__What is required__: Please print every record below exactly as it reads.

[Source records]
--

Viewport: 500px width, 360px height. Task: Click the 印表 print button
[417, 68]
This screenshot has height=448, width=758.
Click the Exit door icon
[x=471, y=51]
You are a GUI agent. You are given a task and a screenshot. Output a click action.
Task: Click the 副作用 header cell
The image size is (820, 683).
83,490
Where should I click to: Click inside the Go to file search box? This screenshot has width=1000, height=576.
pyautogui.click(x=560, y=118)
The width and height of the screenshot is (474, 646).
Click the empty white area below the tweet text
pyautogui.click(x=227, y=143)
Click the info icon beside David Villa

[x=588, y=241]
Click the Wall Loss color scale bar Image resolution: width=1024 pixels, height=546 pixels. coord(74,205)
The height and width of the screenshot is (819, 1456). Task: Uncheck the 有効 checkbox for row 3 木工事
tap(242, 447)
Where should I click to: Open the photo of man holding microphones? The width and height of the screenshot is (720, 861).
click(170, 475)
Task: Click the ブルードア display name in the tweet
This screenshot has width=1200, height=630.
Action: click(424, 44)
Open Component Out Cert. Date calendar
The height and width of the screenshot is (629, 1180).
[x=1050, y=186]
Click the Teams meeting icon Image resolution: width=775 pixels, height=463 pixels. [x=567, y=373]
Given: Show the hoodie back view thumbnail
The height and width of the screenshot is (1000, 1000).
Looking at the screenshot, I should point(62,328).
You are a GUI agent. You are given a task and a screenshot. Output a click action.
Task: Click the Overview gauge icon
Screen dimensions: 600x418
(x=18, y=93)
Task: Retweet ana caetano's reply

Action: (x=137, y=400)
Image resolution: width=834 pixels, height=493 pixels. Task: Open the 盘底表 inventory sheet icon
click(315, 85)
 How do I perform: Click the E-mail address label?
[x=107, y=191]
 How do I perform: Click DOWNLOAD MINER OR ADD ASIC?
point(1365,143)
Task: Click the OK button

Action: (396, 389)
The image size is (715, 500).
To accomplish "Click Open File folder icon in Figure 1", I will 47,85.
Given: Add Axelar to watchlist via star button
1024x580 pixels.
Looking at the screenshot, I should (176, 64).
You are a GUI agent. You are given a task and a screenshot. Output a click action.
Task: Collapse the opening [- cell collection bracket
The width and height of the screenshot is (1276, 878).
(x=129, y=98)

--

__Answer below__:
Viewport: 500px width, 360px height. Task: Click the 印表 print button
[417, 68]
This screenshot has height=448, width=758.
Click the Exit door icon
[x=471, y=51]
You are a GUI agent. You are given a task and a screenshot. Output a click action.
Task: Click the 副作用 header cell
The image size is (820, 683).
83,490
Where should I click to: Click inside the Go to file search box? This screenshot has width=1000, height=576.
pyautogui.click(x=560, y=118)
The width and height of the screenshot is (474, 646).
Click the empty white area below the tweet text
pyautogui.click(x=227, y=143)
Click the info icon beside David Villa

[x=588, y=241]
Click the Wall Loss color scale bar Image resolution: width=1024 pixels, height=546 pixels. coord(74,205)
The height and width of the screenshot is (819, 1456). Task: Uncheck the 有効 checkbox for row 3 木工事
tap(242, 447)
Where should I click to: Open the photo of man holding microphones? The width and height of the screenshot is (720, 861).
click(170, 475)
Task: Click the ブルードア display name in the tweet
This screenshot has width=1200, height=630.
Action: click(424, 44)
Open Component Out Cert. Date calendar
The height and width of the screenshot is (629, 1180).
[x=1050, y=186]
Click the Teams meeting icon Image resolution: width=775 pixels, height=463 pixels. [x=567, y=373]
Given: Show the hoodie back view thumbnail
The height and width of the screenshot is (1000, 1000).
Looking at the screenshot, I should point(62,328).
You are a GUI agent. You are given a task and a screenshot. Output a click action.
Task: Click the Overview gauge icon
Screen dimensions: 600x418
(x=18, y=93)
Task: Retweet ana caetano's reply

Action: (x=137, y=400)
Image resolution: width=834 pixels, height=493 pixels. Task: Open the 盘底表 inventory sheet icon
click(315, 85)
 How do I perform: Click the E-mail address label?
[x=107, y=191]
 How do I perform: Click DOWNLOAD MINER OR ADD ASIC?
point(1365,143)
Task: Click the OK button

Action: (396, 389)
The image size is (715, 500).
To accomplish "Click Open File folder icon in Figure 1", I will 47,85.
Given: Add Axelar to watchlist via star button
1024x580 pixels.
Looking at the screenshot, I should (176, 64).
You are a GUI agent. You are given a task and a screenshot. Output a click action.
Task: Collapse the opening [- cell collection bracket
The width and height of the screenshot is (1276, 878).
(x=129, y=98)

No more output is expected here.